#### Actions to take
1. In the forum thread on mounting a wall cabinet, what is the minimum back that a cabinet should have for screw mounting?
2. Continue the forum thread on mounting a wall cabinet from where it stops.

#### Text provided
━━━━━━━━━━━━━━━━
For an ease of installation, or an easy way of leveling a wall mounted cabinet, a "french cleat" mounting method makes installation easier, but not necessarily better. There still is the integrity of the cabinet cleat and how well that is fixed to the cabinet. It's the same method as a hang rail. So however installed affords a component to mounting to the wall.

Taking the "french cleat" method a step further, the wall member of the cleat has to be installed properly in order to make the mating of the two cleats a binding attachment to the wall. In using a "french cleat", the wall member is the basic difference in what may fail in the attachment to the wall, over just using a hang rail. It's just another piece to the parts that's an oddball. 

Properly configured and installed, a "french cleat" method is a good mounting method, and can allow easy install/uninstall if needed. It does require more of the cabinet depth to accommodate the members. IMO, a direct mounting of a cabinet with a hang rail is still my first choice.












 







.


----------



## kinghong1970 (Jul 28, 2011)

abetrman said:


> Kinghong,
> 
> The place you are living, do you own? I ask because I am wondering if opening the wall and placing some backing additional support is an option for such a size vanity.


yessir! i own the house... it was built in '85 and over the years, it's in serious need of some renovations...

opening up the drywall is possible, i can install some backing support... but atm, being such a nub, what and how?


----------



## kinghong1970 (Jul 28, 2011)

cabinetman said:


> Wall mounted cabinets when constructed with a hang rail, or a substantial back (1/2" ply minimum) secured in a rabbet, are best installed with screws into studs (either wood or metal), or in wall grounds. Properly done, will afford all the support needed.
> 
> For an ease of installation, or an easy way of leveling a wall mounted cabinet, a "french cleat" mounting method makes installation easier, but not necessarily better. There still is the integrity of the cabinet cleat and how well that is fixed to the cabinet. It's the same method as a hang rail. So however installed affords a component to mounting to the wall.
> 
> ...


learn something new every day...

so now i know what those thingamajiggy is called... french cleat!

do you have any source for the hang rail?
can't seem to find any image/source for it.

closest thing i've found was a DIN rail over from mcmasters... but not sure if that is what you mean.

thanks for that detailed reply.


----------



## cabinetman (Jul 5, 2007)
━━━━━━━━━━━━━━━━
#### Information provided

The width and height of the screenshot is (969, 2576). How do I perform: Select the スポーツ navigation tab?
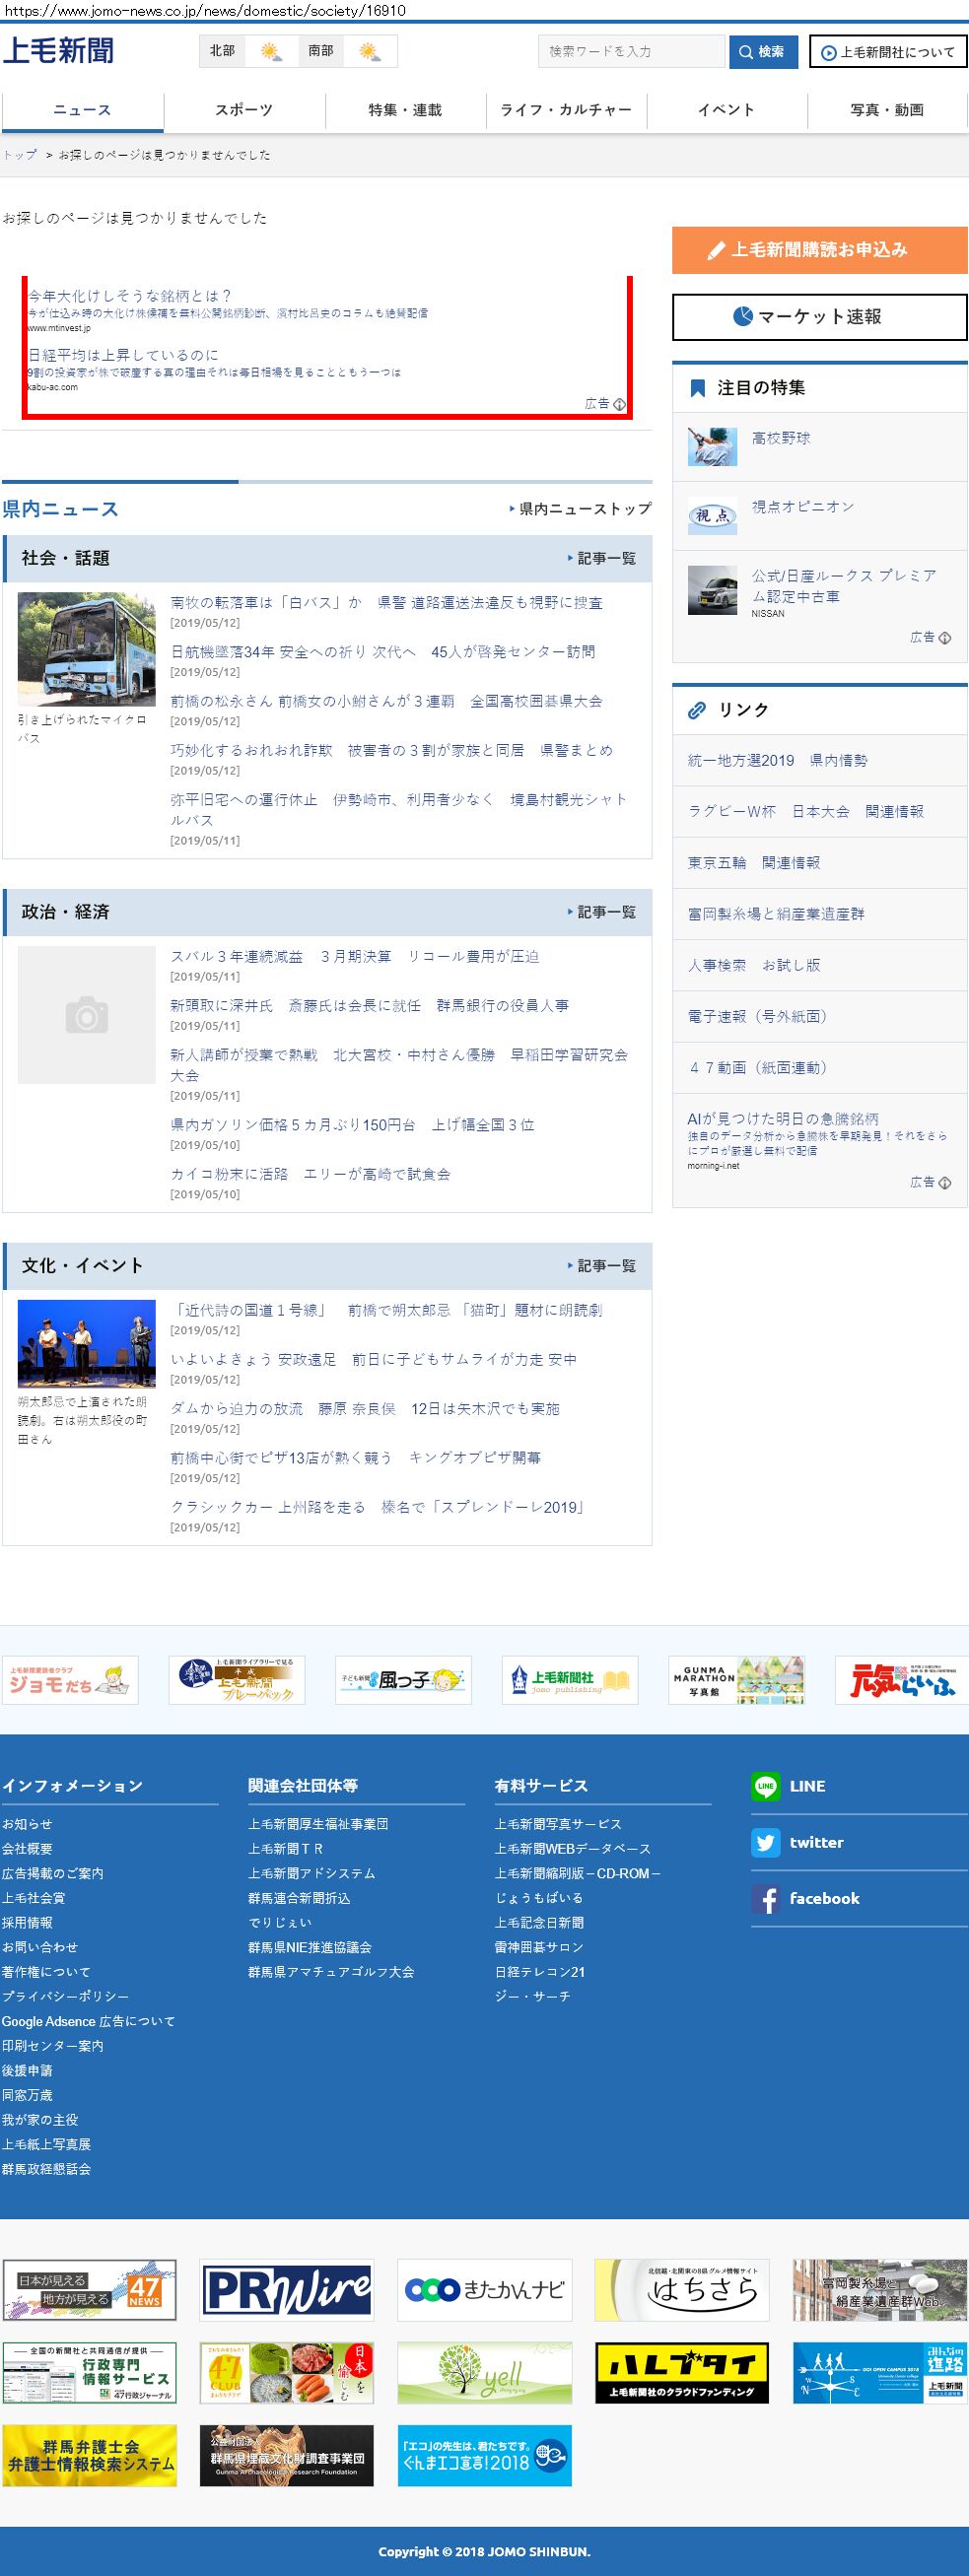(x=244, y=110)
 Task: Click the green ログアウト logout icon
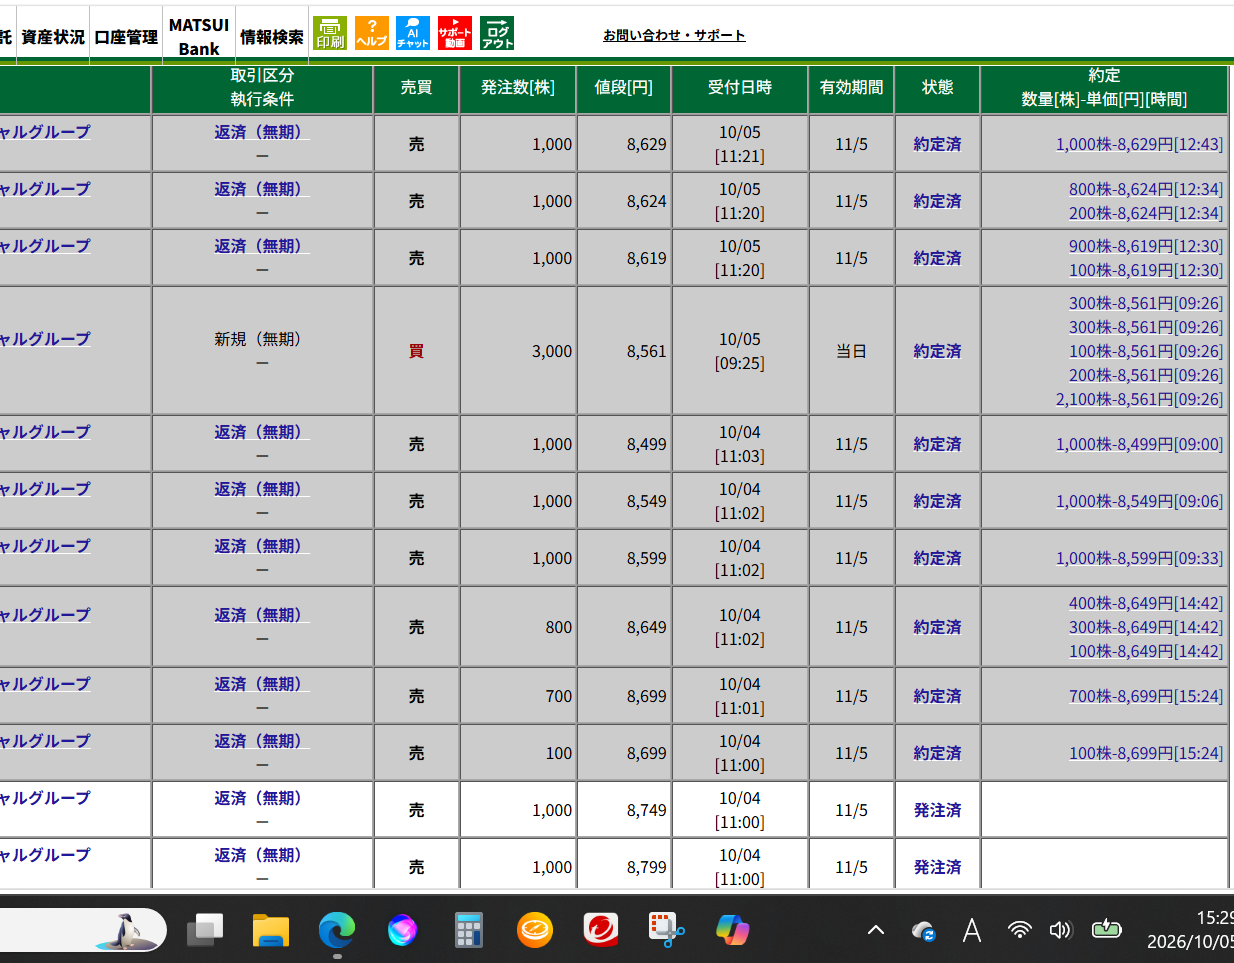pos(497,33)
━━━━━━━━━━━━━━━━
#### The replies
1. A substantial back of 1/2" plywood, secured in a rabbet.

2.
kinghong1970 said:


> do you have any source for the hang rail?
> can't seem to find any image/source for it.
> 
> closest thing i've found was a DIN rail over from mcmasters... but not sure if that is what you mean.
> ...


A hang rail is nothing more than a strip of wood or plywood (can come from shop scrap...nothing extra to buy), commonly 3/4" thick by 2.5" to 3" or more that gets mounted between the ends of a cabinet and to the underside of the top of the cabinet (for an upper wall mount cabinet). It can be installed behind a 1/4" back (which requires a rabbet deep enough for the rail and back and any scribed figured in).

Or, it can be mounted ahead of the back, which would make it visible on the inside of the cabinet. That's not usually objectionable.

For base cabinets, I make an "L" shaped rail which is 3/4" wood or plywood glued and screwed as a 90 degree angle, approximately 3"x3" that gets mounted to the ends of the cabinet at the rear. The top of the rail is flush with the top of the ends, and the 3" depth is used to install counter tops. The vertical portion of the angle is used to screw the cabinet to the wall. Cabinet dividers are notched to fit the hang rail.

These rails can be set into rabbets for the back, and glued and clamped. They can be toe screwed from the inside of the cabinet, screwed through the outside of the ends of cabinets where the ends don't show. For finished ends, a blind trim screw, or brad nails can be used and the holes filled and touched up.









 







.


----------



## abetrman (Mar 18, 2011)

kinghong1970 said:


> yessir! i own the house... it was built in '85 and over the years, it's in serious need of some renovations...
> 
> opening up the drywall is possible, i can install some backing support... but atm, being such a nub, what and how?


Backing was my thought at first but after reading c-mans suggestion, I think the french cleat method is simpler and cleaner. He is definitly more experienced with what you are trying to do so I would defer to his suggestions as opposed to mines. Besides, with this being a plumbing wall, not too sure what you will have available behind the wall in terms of space.

Johnny


----------



## kinghong1970 (Jul 28, 2011)

thank you both for your continued support...

did 90% of demo today, found i had a leak that leaked water into my closet wall and had some mold issue, so replacing drywall atm.
tomorrow, i'm going to remove my old 70" vanity and from the looks of it, i'll go with a 60" wide double sink vanity and so i do need to remove the sheetrock and reposition the pipes some.

while doing so, i guess i can add additional reinforcement between the joists but the french cleat seems to be the easier way at going at this.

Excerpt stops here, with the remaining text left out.